Direct-from-blood RNA sequencing identifies a pathogen that would not have been identified by other common techniques

Antibiotic resistance is rising at disturbing rates and contributes to the deaths of millions of people yearly. Antibiotic resistant infections disproportionately affect those with immunocompromising conditions, chronic colonization, and frequent antibiotic use such as transplant patients or those with cystic fibrosis. However, clinicians lack the diagnostic tools to confidently diagnose and treat infections, leading to widespread use of empiric broad spectrum antimicrobials, often for prolonged duration.

Case Presentation – A 22 year-old Caucasian female with cystic fibrosis received a bilateral orthotopic lung transplantation 5 months prior to the index hospitalization. She underwent routine surveillance bronchoscopy and was admitted for post-procedure fever. A clear cause of infection was not identified by routine methods. Imaging and bronchoscopic lung biopsy did not identify an infectious agent or rejection. She was treated with a prolonged course of antimicrobials targeting known colonizing organisms from prior bronchoalveolar lavage cultures (Pseudomonas, Staphylococcus aureus, and Aspergillus). However, we identified Stenotrophomonas maltophilia in two independent whole blood samples using direct-pathogen sequencing, which was not identified by other methods.

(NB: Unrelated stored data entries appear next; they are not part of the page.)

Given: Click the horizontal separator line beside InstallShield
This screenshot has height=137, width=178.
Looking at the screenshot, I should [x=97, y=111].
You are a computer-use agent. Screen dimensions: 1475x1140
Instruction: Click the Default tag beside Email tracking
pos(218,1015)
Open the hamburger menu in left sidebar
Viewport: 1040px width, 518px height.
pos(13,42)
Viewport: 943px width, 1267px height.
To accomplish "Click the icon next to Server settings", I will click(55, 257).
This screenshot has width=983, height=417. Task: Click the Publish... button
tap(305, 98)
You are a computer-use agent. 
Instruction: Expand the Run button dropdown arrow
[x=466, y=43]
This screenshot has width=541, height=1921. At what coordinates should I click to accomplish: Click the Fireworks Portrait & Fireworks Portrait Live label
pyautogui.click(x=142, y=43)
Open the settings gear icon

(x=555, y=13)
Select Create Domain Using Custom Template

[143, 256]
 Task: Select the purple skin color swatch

High-throughput sequencing based microbial detection in replicate samples from blood

a Quality controlled reads from two replicates were profiled by four different taxonomic classifiers: BWA-mem against RefSeq; GOTTCHA against a bacterial database (GOTTCHA.b); GOTTCHA against a viral database (GOTTCHA.v); Kraken-mini; and MetaPhlAn. Normalized read counts mapping to the top 20 organisms by one or more tools are presented at the species level (heatmap). b The SIQ score was calculated for each replicate using reads that mapped to RefSeq using BWA-mem. Coordinates on SIQ plots are relative abundance of all species (x-axis), by significance (1 – p value, y-axis), and the size of the dot represents the SIQ score. The dashed red line indicates a p value of 0.05. Microbes detected at significant levels with a normalized abundance level > 4 are labeled: S, Stenotrophomonas maltophilia; P, Propionibacterium acnes; E, Escherichia coli. Plots were generated using R statistical programming

This case represents a common clinical conundrum: identification of infection in a high-risk, complex patient. Here, direct-pathogen sequencing identified a pathogen that would not otherwise have been identified by common techniques. Had results been clinically available, treatment could have been customized, avoiding a prolonged course of broad spectrum antimicrobials that would only exacerbate resistance. Direct-pathogen sequencing is poised to fill a diagnostic gap for pathogen identification, allowing early identification and customization of treatment in a culture-independent, pathogen-agnostic manner.